Le commandant des Forces démocratiques syriennes, Mazloum Abdi, met en garde contre les risques de représailles.

Des membres des forces démocratiques syriennes se retirent de la zone frontalière avec la Turquie, le 27 octobre 2019.  — © Delil Souleiman/AFP
Des membres des forces démocratiques syriennes se retirent de la zone frontalière avec la Turquie, le 27 octobre 2019.  — © Delil Souleiman/AFP

La nouvelle, non confirmée mais attendue, de la mort d’Abou Bakr al-Baghdadi était connue depuis quelques heures dimanche 27 octobre au matin quand les Forces démocratiques syriennes (FDS) ont aligné près de la sortie de la ville frontalière d’Amouda une vingtaine de leurs véhicules militaires, tous drapeaux dehors. Le délai qui leur avait été imparti le 22 octobre par Moscou et Ankara pour quitter les villes kurdes de la frontière avec la Turquie, sous peine de subir une reprise massive de l’offensive d’Ankara, prendrait fin dans les vingt-quatre heures à venir. Sans dévoiler ce qui se tramait, un cadre du mouvement kurde assurait qu’il s’agissait «d’une bonne nouvelle pour tout le monde, pour la paix, pour l’humanité».

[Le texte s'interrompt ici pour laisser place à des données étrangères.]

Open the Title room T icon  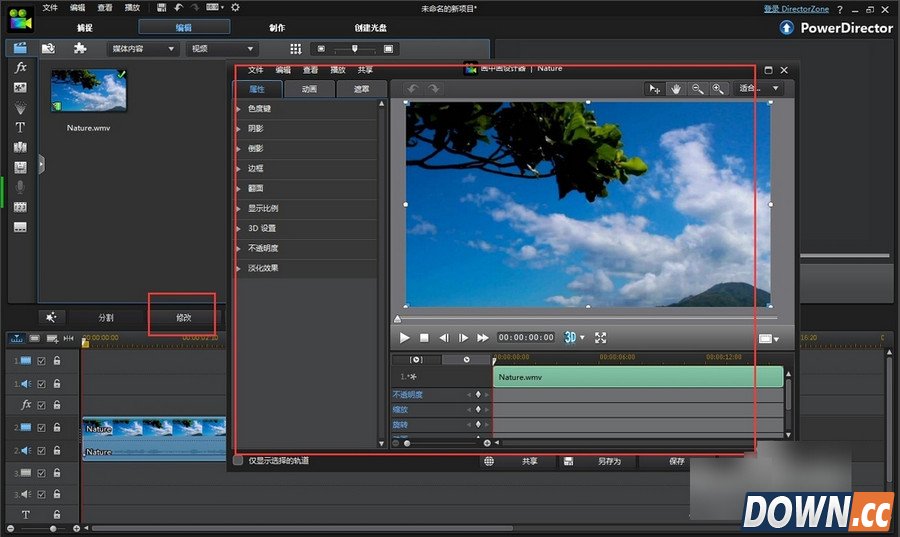[20, 128]
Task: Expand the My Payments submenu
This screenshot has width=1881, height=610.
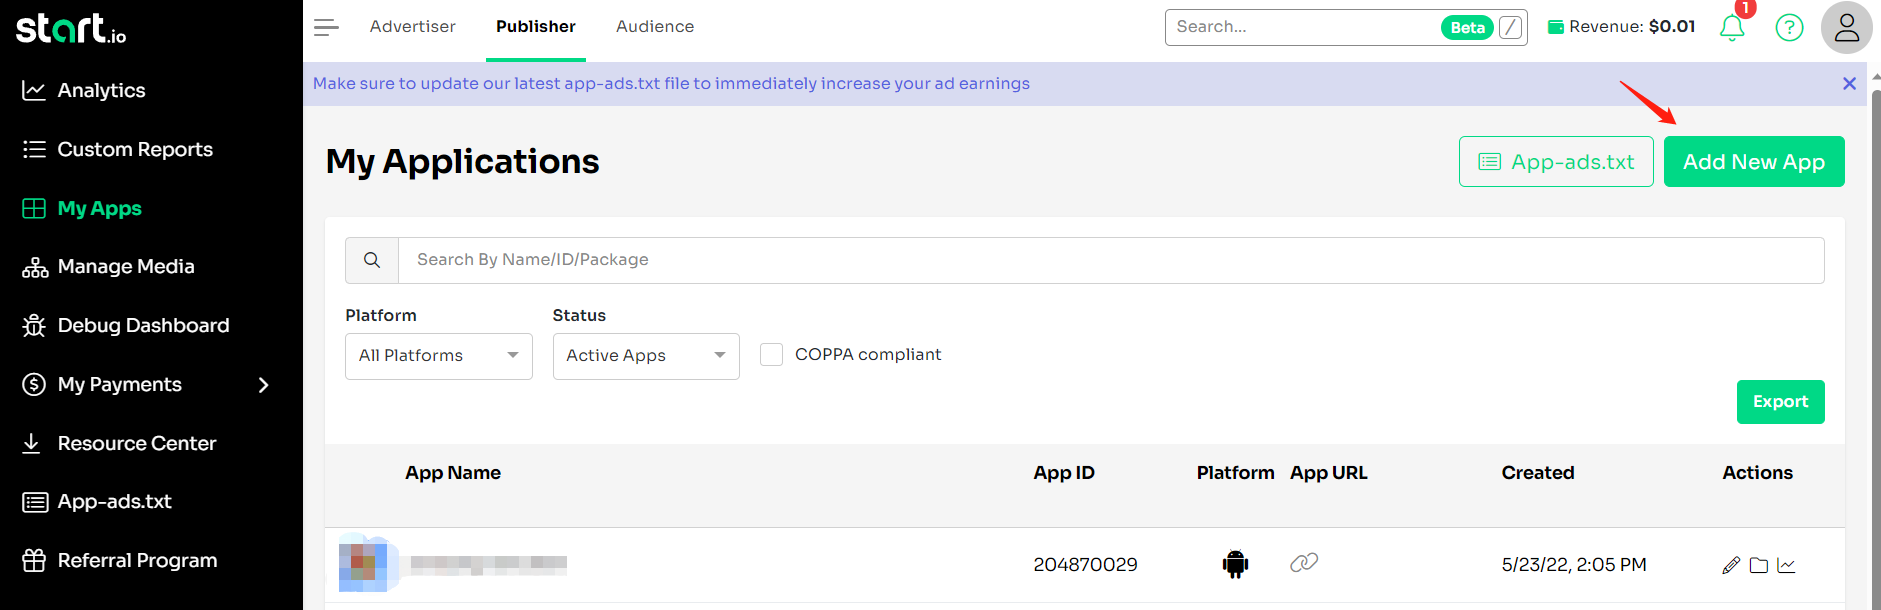Action: [x=263, y=385]
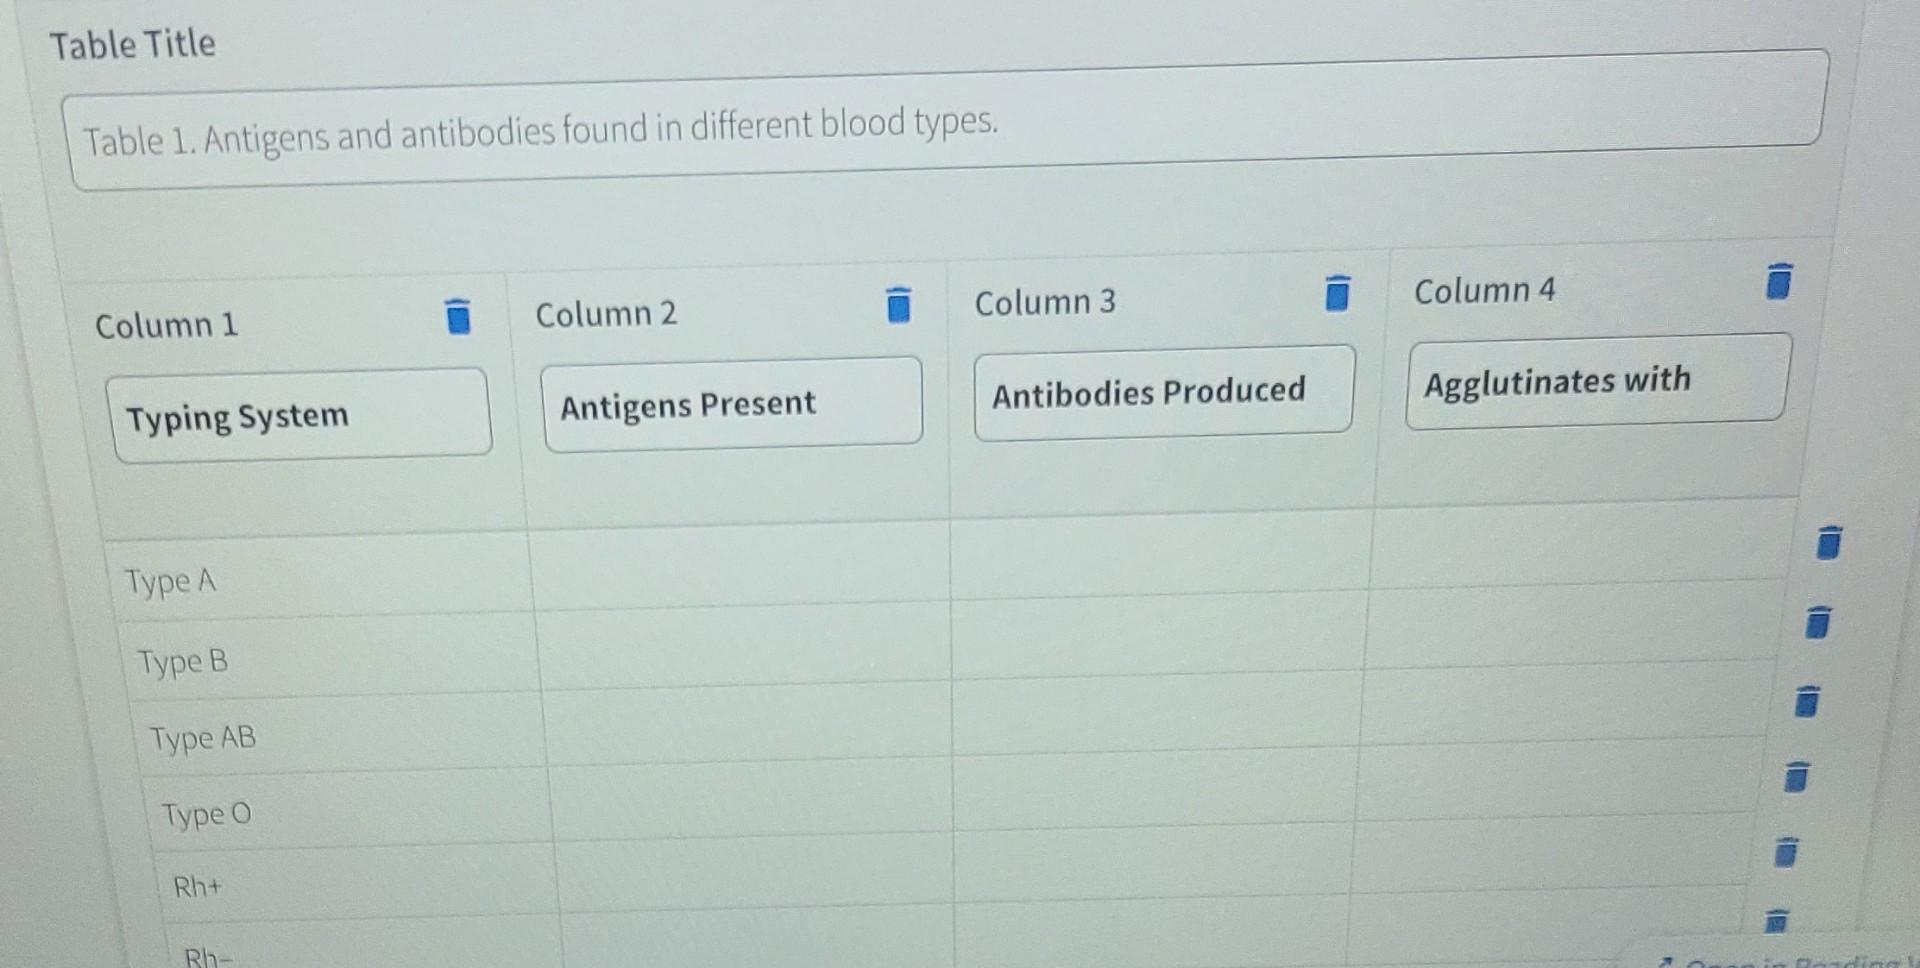Click the empty Antigens Present cell for Type A
Viewport: 1920px width, 968px height.
click(740, 570)
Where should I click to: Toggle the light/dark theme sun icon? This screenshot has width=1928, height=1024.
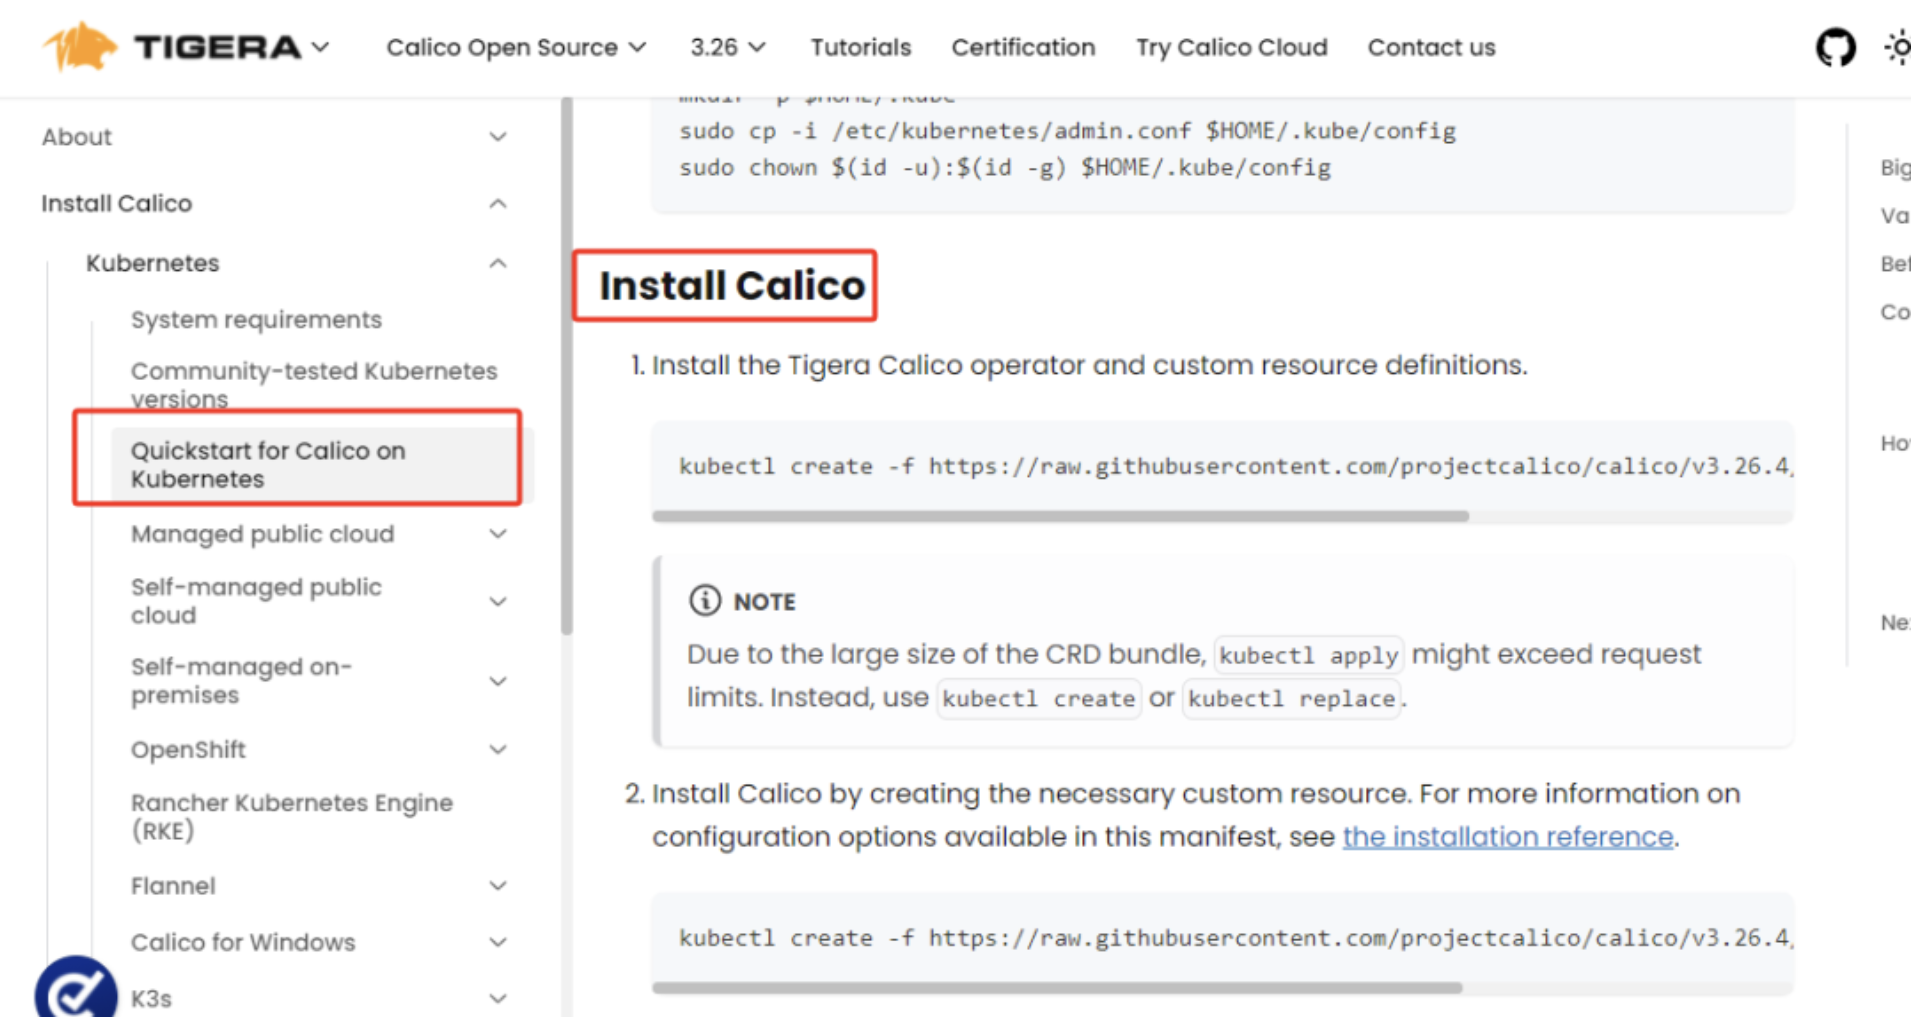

Face à lui, une file de blindés de fabrication américaine, de pick-up surmontés de mitrailleuses antiaériennes, de camions militaires divers attendait sur le bord de la route, tournant le dos à la frontière turque. Combattants et combattantes arborent des uniformes propres et portent des armes bien huilées. Tandis que l’intervention d’Ankara va entrer dans la troisième semaine, la colonne militaire, qu’on croirait prête pour une parade de victoire, stationne sous le soleil à un peu plus de 10 km de la Turquie.

Sauver la face

Il ne peut s’agir ici de faire la guerre, mais plutôt de mettre en scène un de ses tournants et, si possible, en sauvant la face. Il faut donc marquer le coup en offrant aux caméras des images de retrait ordonné de deux localités frontalières qui seront diffusées quelques heures plus tard, avant qu’une colonne de véhicules de la police militaire russe ne soit vue, roulant dans la direction opposée. Abou Bakr al-Baghdadi est mort. La parenthèse kurde peut se refermer. A en croire la tournure qu’ont prise les événements, elle ne serait désormais plus utile à personne.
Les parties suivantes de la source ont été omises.